FOUR Things… to get your pet writer for the holidays

Do you have one of those delightfully cranky and lint-covered writers on your gift list this year? Here are 3 things… (well, four, I cheated) to get your writer.

3. A mini-laptop. I upgraded from a fancy lemon of a laptop to a notebook this year. I get a lot of questions about how I like it from my fellow students in writing. It is completely awesome. It’s very portable, cheaper than a full-on laptop, has enough juice to run Word, and store all my document files. I can browse the internet, but sometimes have a hard time with videos, which is actually perfect because I’m not supposed to be watching videos, I’m supposed to be writing. I love my notebook so much it’s become my primary machine. This is mine, I got it from Toshiba Direct.

BLUE STEEL II

If the writer in your life needs a computer upgrade, try one of these.

2. A gift certificate to a bookstore:Powell’s or Amazon or Barnes and Noble or your local shop.
There is a misconception that gift certificates are impersonal, but I promise a gift certificate to a bookstore will delight any writer, and will be received and used with joy. Because you’re not just giving the pleasure of a book; you’re also giving the pleasure of the book-shopping experience. It’s like double presents to us.

1. A laser printer. Oh god, a laser printer.

Because a good writer ALWAYS prints his work. A nice black-and-white laser printer will make your writer’s life. I’ve wanted one since they first came out and were uber expensive, now they seem to run about as much as a standard printer. CNET has a roundup of their favorites here.
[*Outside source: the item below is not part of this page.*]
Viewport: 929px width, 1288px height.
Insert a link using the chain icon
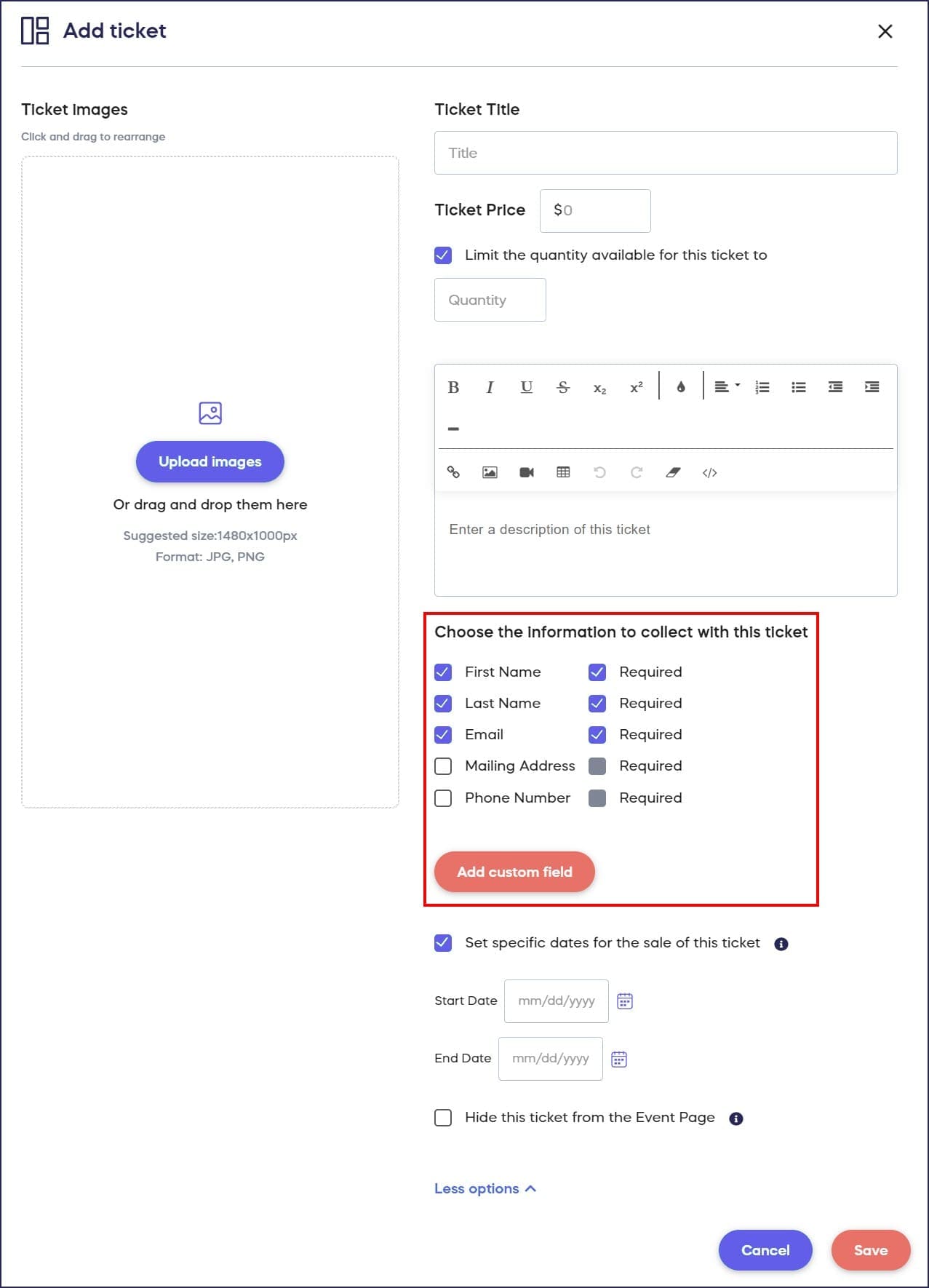coord(453,472)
I know two of my three mentions are pricey, so I’m throwing in this SPECIAL HONORABLE MENTION: THE ECONOMY BEING WHAT IT IS EDITION: The number one, completely free and very best gift you can give the writer in your life: free time.

At least a day. Get up early on a weekend and evacuate the house (super bonus points if you cleaned the house the day before if your writer notices and is bothered by such things, otherwise he/she may spend the time cleaning). Take the kids/dog/insanity with you. All day. Go away all day long. Come back at 7 pm with pizza (or make sandwiches). Deliver dinner to your writer, and then retreat. Put the kids/dog/insanity to bed, watch Breaking Bad by yourself until your writer emerges, bleary-eyed and strange. Your writer may be talkative, or completely silent, cheerful or crabby, and just go with the flow on that. No matter what, they ARE supremely grateful.

And there you have it, four things that’ll really stuff your writer’s stocking.